Twenty years ago, when I would spend time in my friend’s family restaurant, the Majestic, I would have never imagined the way in which the Central West End south of Lindell would have been transformed in the last ten years.
The signs were appearing, of course. First was the towering Park East, seen above, which replaced a parking lot across from the Majestic. Parking became more difficult!
Then the ridiculously bland, and totally forgettable Doctors Building came down, but the Great Recession led the giant tower that was supposed to replace it to fall by the wayside. Finally, when the economy recovered, we received the rather silly Post-Modernist Orion Apartments, but I love it, despite its terrible architecture, because the corner of Euclid and Pine Boulevard has come alive with pedestrian traffic. The Doctors Building was a Modernist dead zone, and the sad one story building demolished on the southeast corner has been replaced by another apartment building that again, while not architecturally groundbreaking, has enlivened Euclid in ways not seen in a century. I like people walking, spending money and generating tax dollars. It is the only way St. Louis will be saved.
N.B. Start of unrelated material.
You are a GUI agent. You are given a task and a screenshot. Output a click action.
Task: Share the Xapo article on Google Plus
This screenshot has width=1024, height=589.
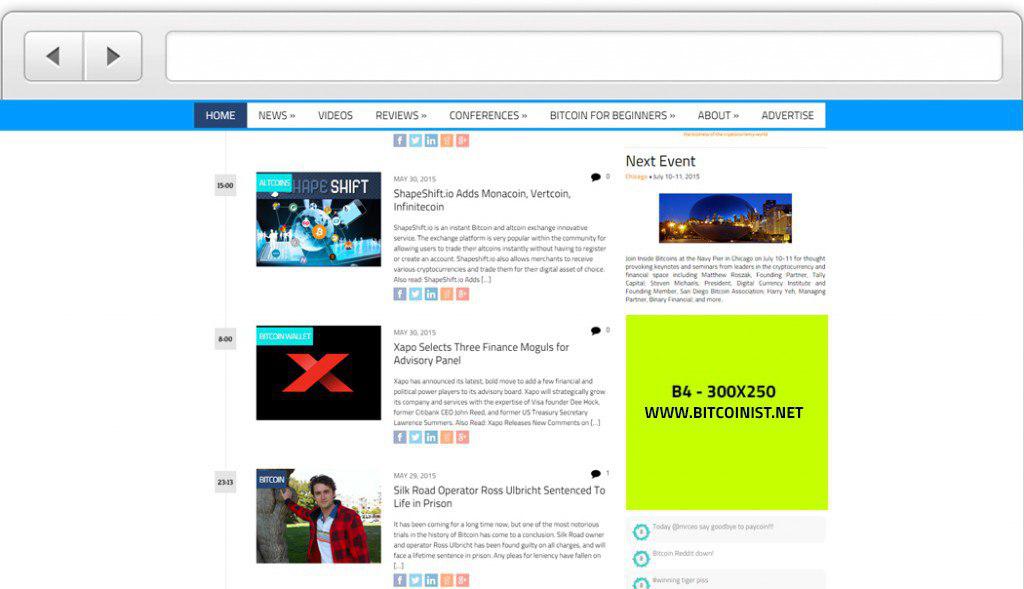pos(462,437)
That does not mean I want historically or architecturally significant buildings torn down, just bland and boring ones doing nothing for St. Louis.
Looking west down Pine Boulevard, past that bland, boring pile of crap Modernist apartment building that creates another dead zone, we are actually getting an exciting piece of architecture, replacing a parking lot. More about that tomorrow.
Again, at the northeast corner of Euclid and Lindell Boulevard, we are not getting a design by Donato Bramante or something, but we are getting a building full of people and ground floor retail, replacing a ridiculously trashed out parking lot. I see this as a win. It’s strange to look back at this photo from May of 2008 now.
This is such an improvement from the dead corner that was here for at least a generation.
Now, if there can just be a solution for the dead zone of the frequently deserted parking lot on the southwest corner of Lindell and Euclid.
Further down Pine Boulevard, one of the changes in the mid-Twentieth Century, which I alluded to with the Doctors Building, was the addition of the street life-killing Modernist building, such as the one below. I have no love lost when they are demolished in the City, unless they are of exceptional architectural merit.
The humanly scaled houses, the first generation of construction in the Central West End, are still there, though west of Taylor Avenue they are often lawyers’ offices or apartments.
This house, for example, was wedded together with the apartment building next door.